In on-chip communication, the size differences between single-mode fibers and on-chip optical waveguides will cause a mode mismatch. Due to the grating diffraction, the grating coupler can avoid the above problems, and thus it has become an ideal device for connecting the external light source with the on-chip photon device. Traditional grating couplers generally employ a tilt angle of 8°–12° to avoid second-order reflection, but the fiber has to be adjusted and polished before the silicon photonic integrated chip is tested and packaged, which results in high testing and packaging costs and is not conducive to fast wafer level testing and low-cost photon packaging. With the fiber grating placed vertically, the light emitted by the light source is vertically incident on the grating, whose advantages are as follows: it is unnecessary for tilting the fiber top and adjusting the angle, with reduced fiber alignment difficulty, applicability for more intensive integration, and more cost-effectiveness than traditional grating couplers. We design a double-layer Si₃N₄ antireflection vertical grating coupler structure that can be employed in wavelength division multiplexing technology. This vertical grating coupler shows excellent characteristics of low loss and broad bandwidth, and the feasibility of processing and application of the device is proven by analysis. Our results can provide ideas for vertical coupling applications and low-cost optical fiber packaging of silicon photonic integrated chips.

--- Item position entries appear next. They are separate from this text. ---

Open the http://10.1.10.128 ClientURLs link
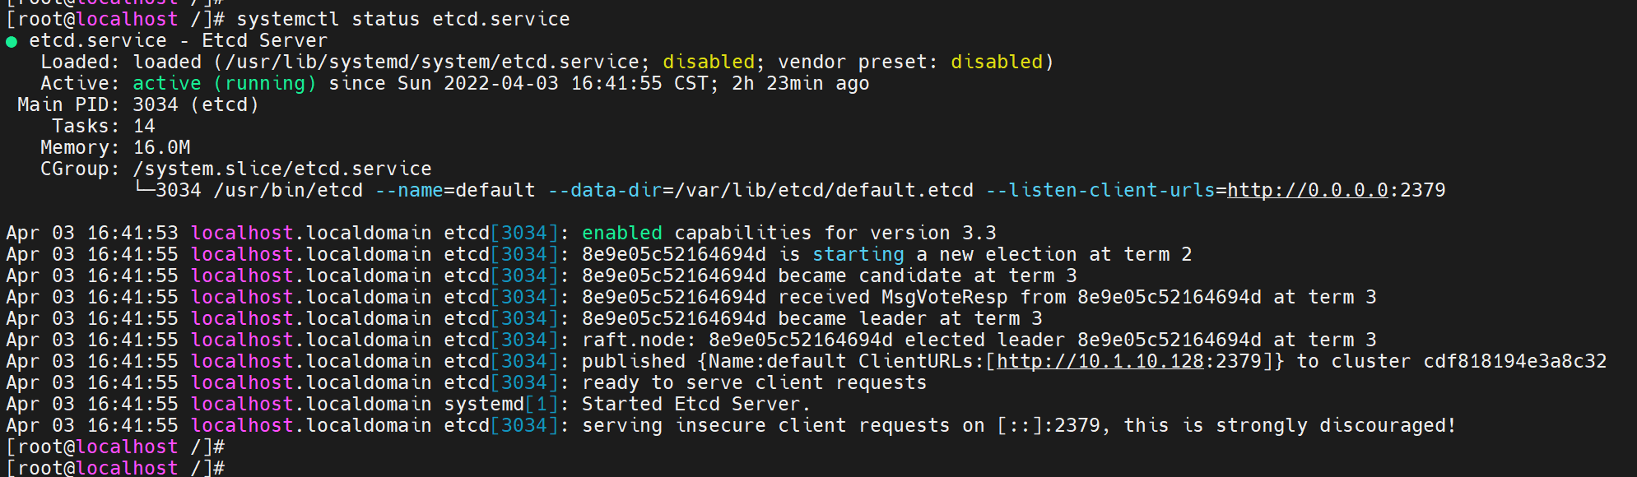The image size is (1637, 477). [1100, 362]
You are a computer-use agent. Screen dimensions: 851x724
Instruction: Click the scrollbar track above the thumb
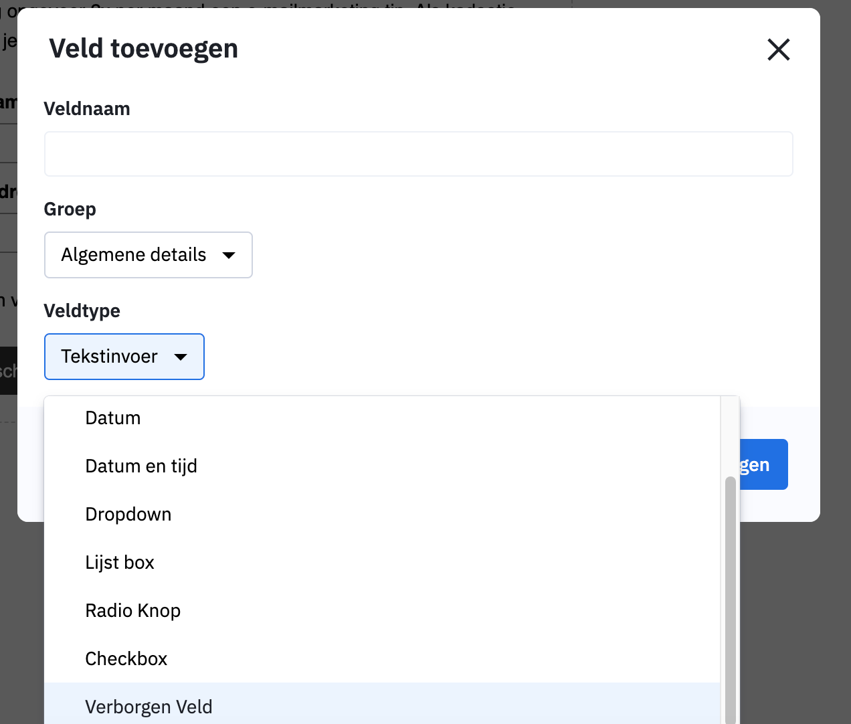pos(730,435)
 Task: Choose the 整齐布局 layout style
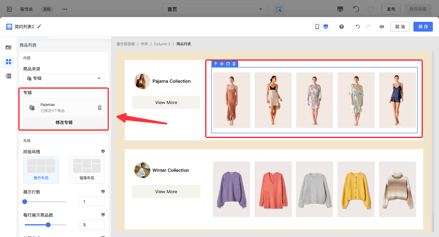click(x=41, y=170)

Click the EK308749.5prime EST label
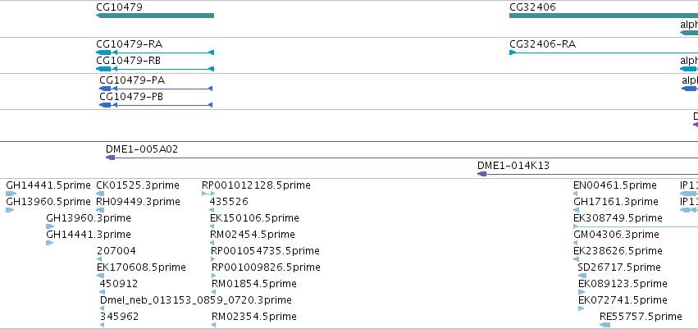click(618, 218)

A double-layer Si₃N₄ antireflection vertical grating coupler is designed. First, the model is built based on the finite difference time domain method, and the three initial structural parameters of the grating (grating period, duty cycle, and etching depth) are optimized by particle swarm optimization to obtain the maximum coupling efficiency. After obtaining the optimal parameters, the appropriate grating period, duty cycle, and etching depth are analyzed and selected according to the practical application requirements. Then, the Al film is deposited on the silicon substrate to act as a metal reflector to prevent substrate leakage. After that, the upper reflectivity is reduced by growing double-layer Si₃N₄ films on the top of the uniform grating region. The effects of four structural parameters of double-layer Si₃N₄ films on efficiency are studied, including the height H₁ between the lower Si₃N₄ and the grating, the thickness D₁ of the lower Si₃N₄, the gap H₂ between the upper and lower Si₃N₄, and the thickness D₂ of the upper Si₃N₄. Next, the coupling efficiency and upper reflectivity of the optimized double-layer Si₃N₄ antireflection grating coupler are analyzed. Additionally, the bandwidth performance of the vertical grating coupler is also simulated and analyzed.

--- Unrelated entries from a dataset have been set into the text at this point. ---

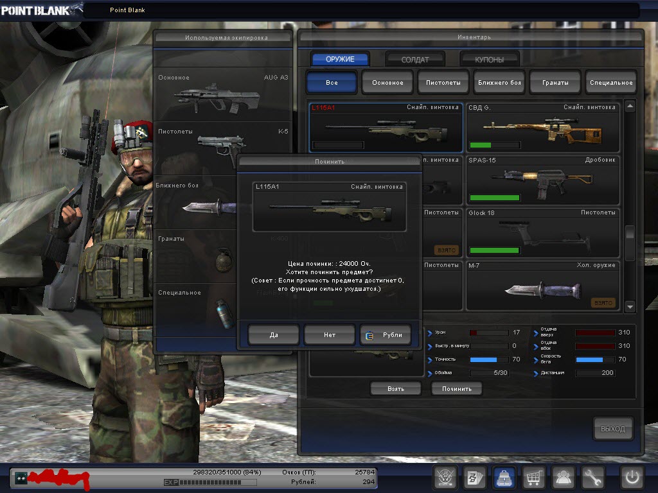Image resolution: width=658 pixels, height=493 pixels.
Task: Select the СВД G. sniper rifle item
Action: click(542, 128)
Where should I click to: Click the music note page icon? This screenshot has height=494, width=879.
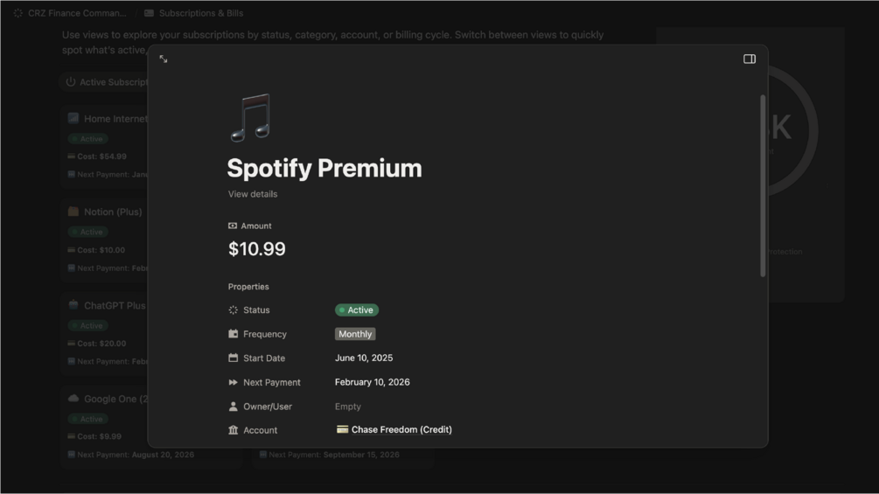250,118
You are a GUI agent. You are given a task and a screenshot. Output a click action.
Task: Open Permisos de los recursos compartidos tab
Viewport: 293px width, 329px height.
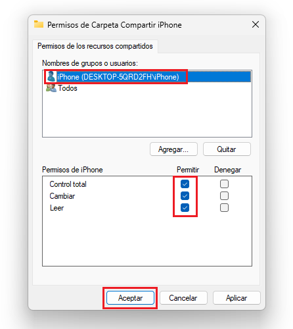pyautogui.click(x=95, y=46)
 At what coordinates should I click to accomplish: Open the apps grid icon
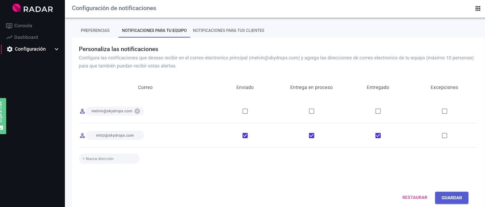[478, 9]
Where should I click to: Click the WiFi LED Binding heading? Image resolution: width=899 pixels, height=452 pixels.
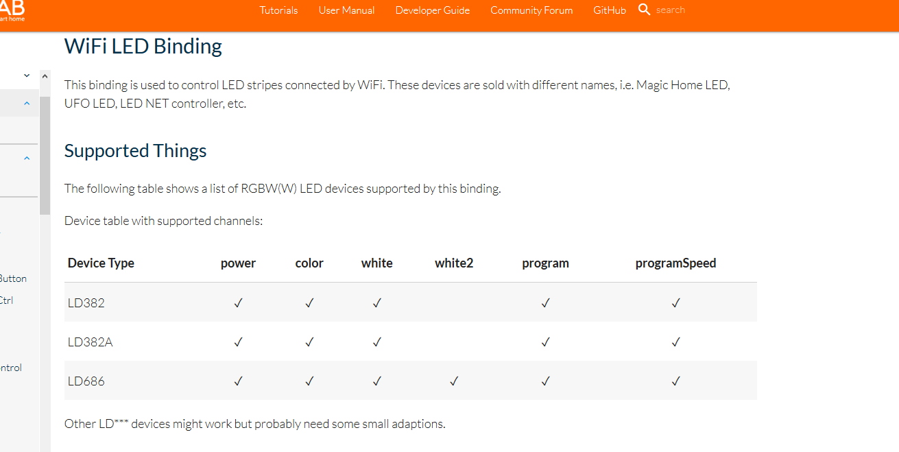[x=143, y=46]
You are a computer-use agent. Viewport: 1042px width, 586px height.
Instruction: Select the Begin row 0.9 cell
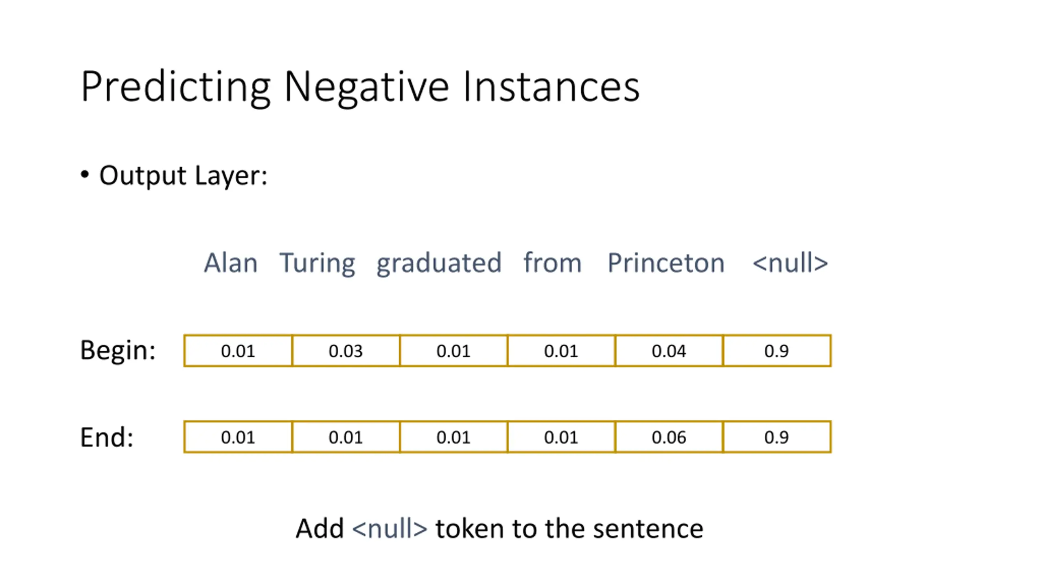777,351
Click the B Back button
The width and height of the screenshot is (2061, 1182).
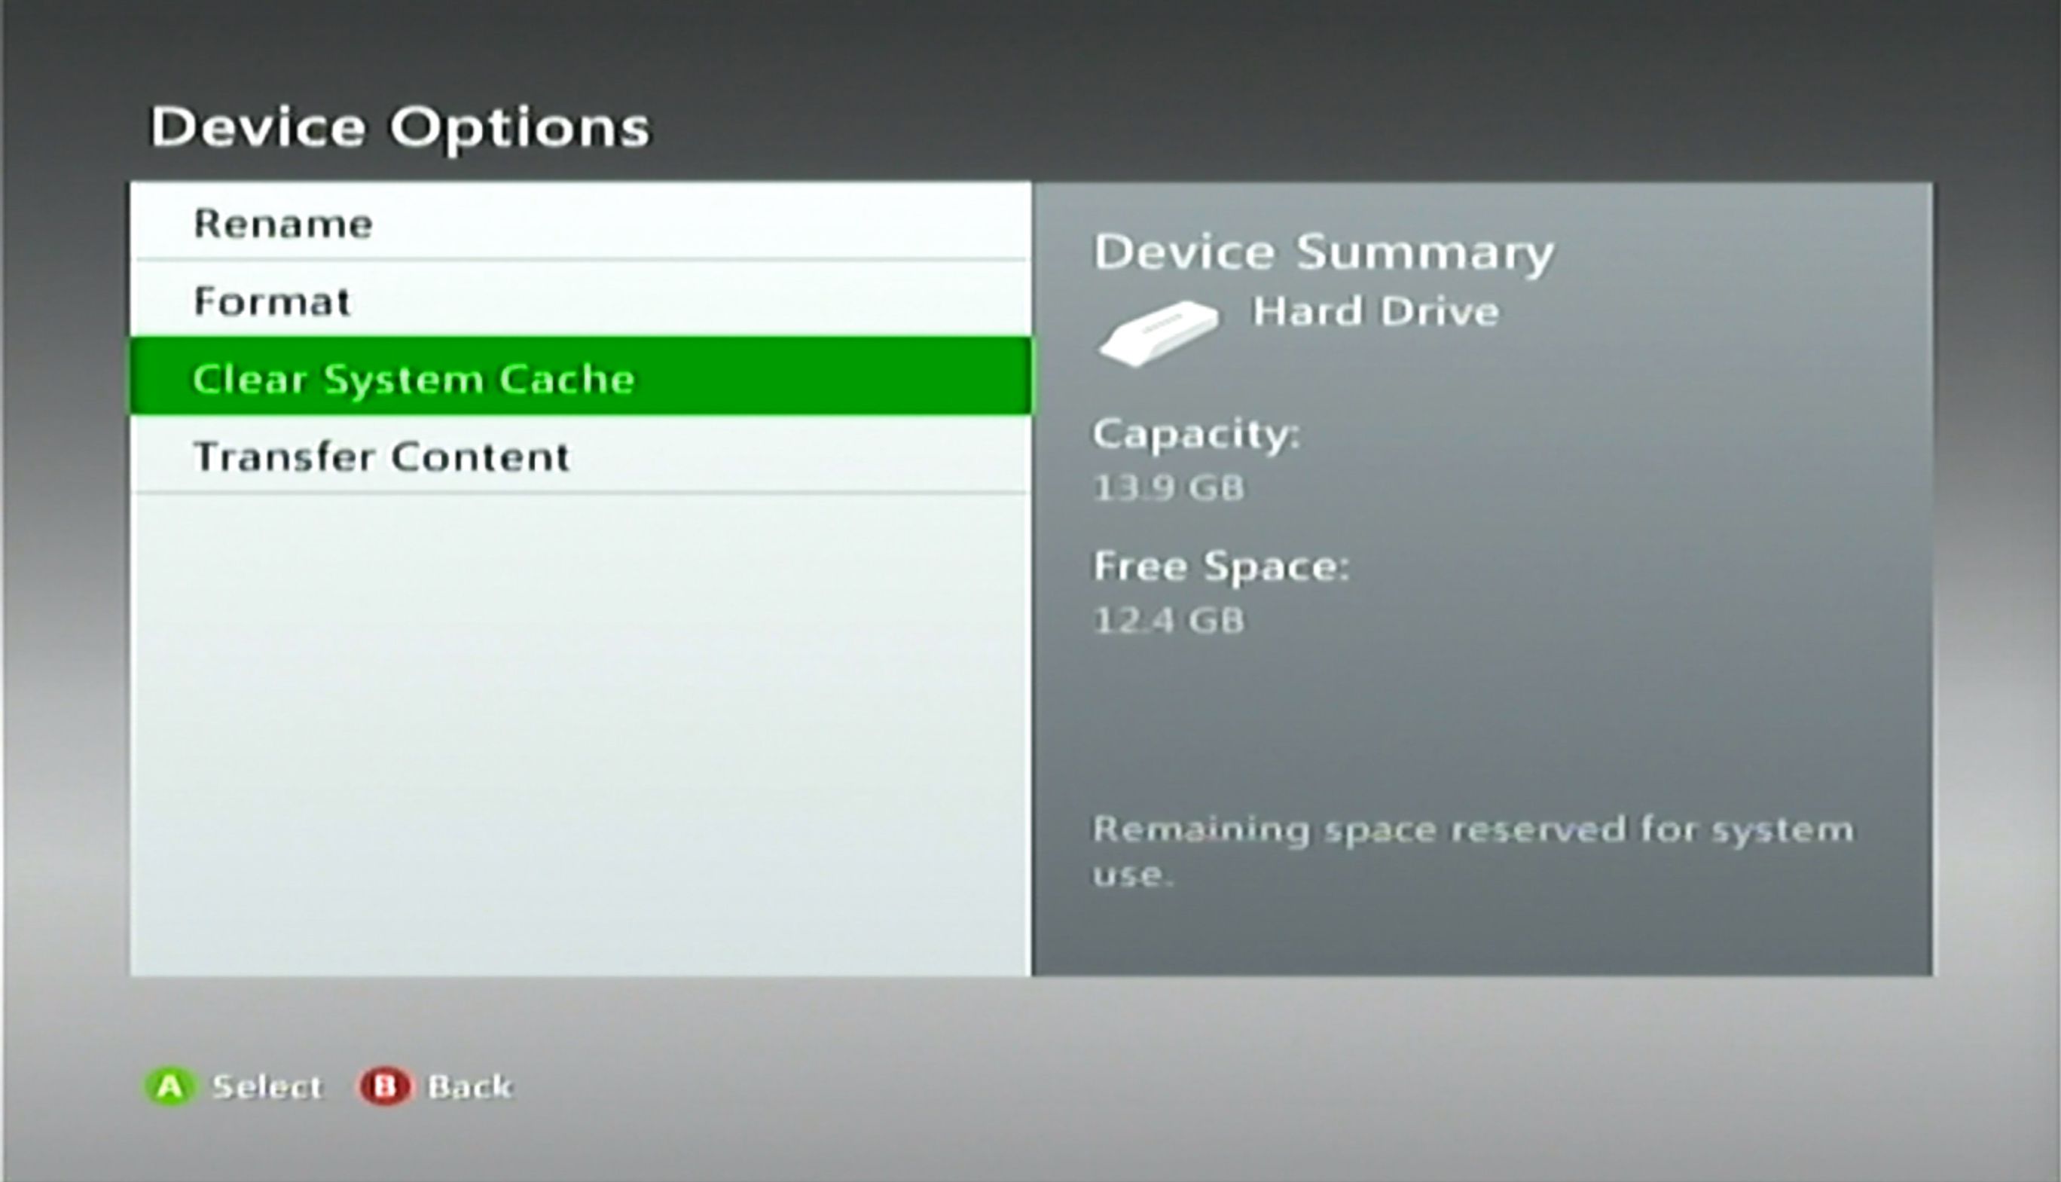390,1085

By comparing the cross-sectional light field distribution of double-layer Si₃N₄ antireflection vertical grating coupler before and after structure optimization (Fig. 10), the effects of different measures on coupling efficiency and upper reflectivity are analyzed (Table 1). Results indicate that the utilization of Al reflector and double-layer Si₃N₄ antireflection films can improve the coupling efficiency by 37.6 percentage points, and the upper reflectivity does not exceed 4.4%. Meanwhile, the optimized double-layer Si₃N₄ antireflection vertical grating coupler has high coupling efficiency. Additionally, the machining process during the period is introduced, and the error tolerance during the process is analyzed (Fig. 12). Finally, by changing the period and the width of each etching slot to form an apodization grating, a new unidirectional vertical grating coupler structure is formed. A slit structure is added at the back of the reflection grating to act as a reflector, and the device also has high vertical coupling efficiency.

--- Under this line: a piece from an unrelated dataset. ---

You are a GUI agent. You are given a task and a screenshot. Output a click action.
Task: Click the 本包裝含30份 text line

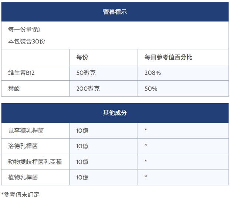[x=27, y=41]
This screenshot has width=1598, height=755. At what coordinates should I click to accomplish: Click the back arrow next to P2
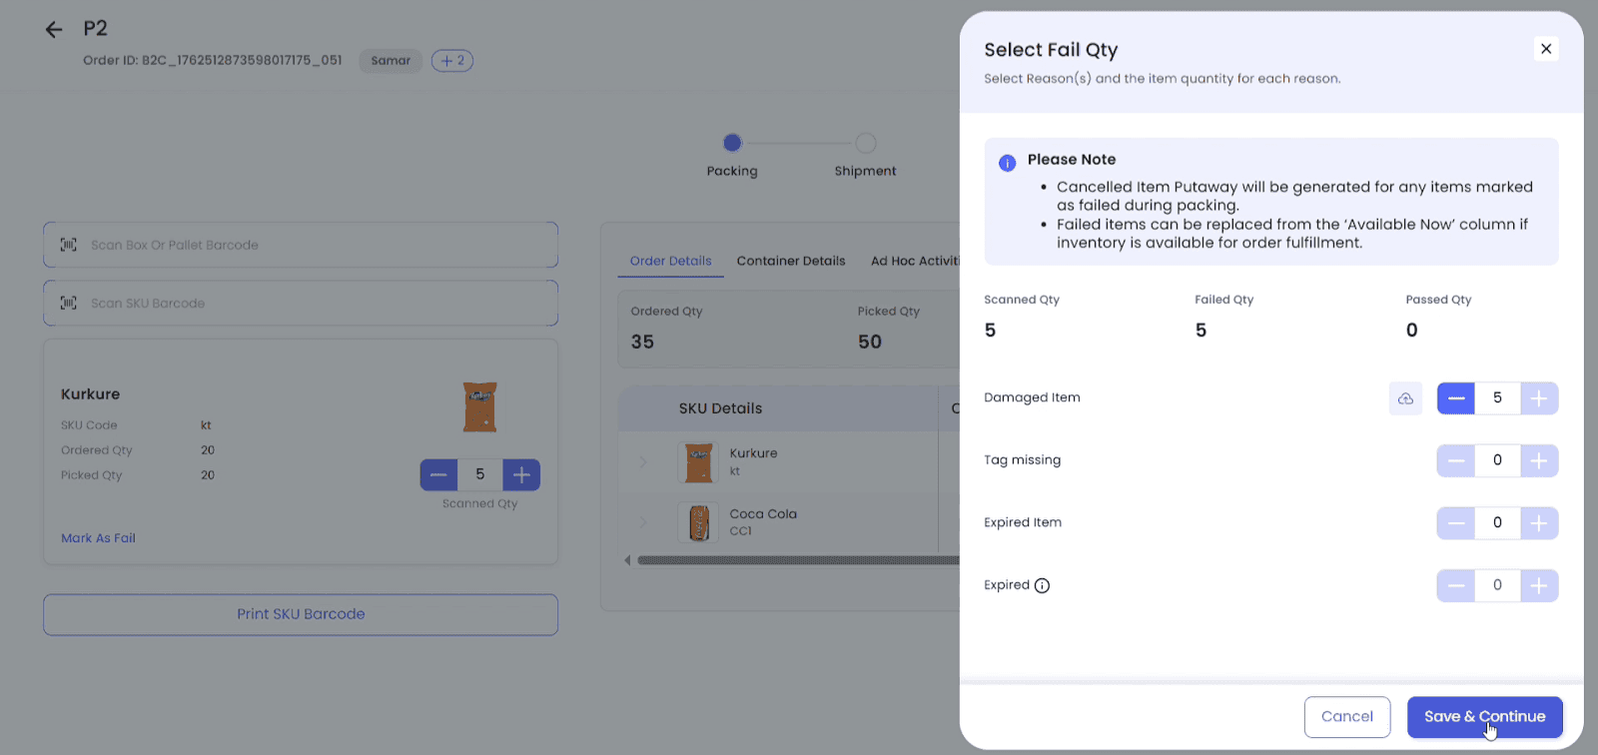click(54, 30)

We design a double-layer Si₃N₄ antireflection vertical grating coupler structure which can be adopted in wavelength division multiplexing technology. The analysis results show that the incident light with a wavelength of 1550 nm in transverse electric (TE) mode can achieve more than 94% vertical coupling efficiency (56.4% before the introduction of Al reflector and double-layer Si₃N₄ structure), and the 3 dB bandwidth is 107 nm (1485–1592 nm), with good characteristics of low loss and bandwidth. The machining process of the device is introduced in detail, and the error tolerance during the process is analyzed. It is proven that the device has better alignment tolerance, reducing the machining difficulty and facilitating wafer-level testing. Based on this design, a new unidirectional coupling structure is also discussed by adding apodization grating and slit structure, and the new structure can obtain a coupling efficiency of over 71%. This design provides an efficient and cost-effective solution for low-cost optical packaging of vertically coupled applications and silicon photonic integrated chips.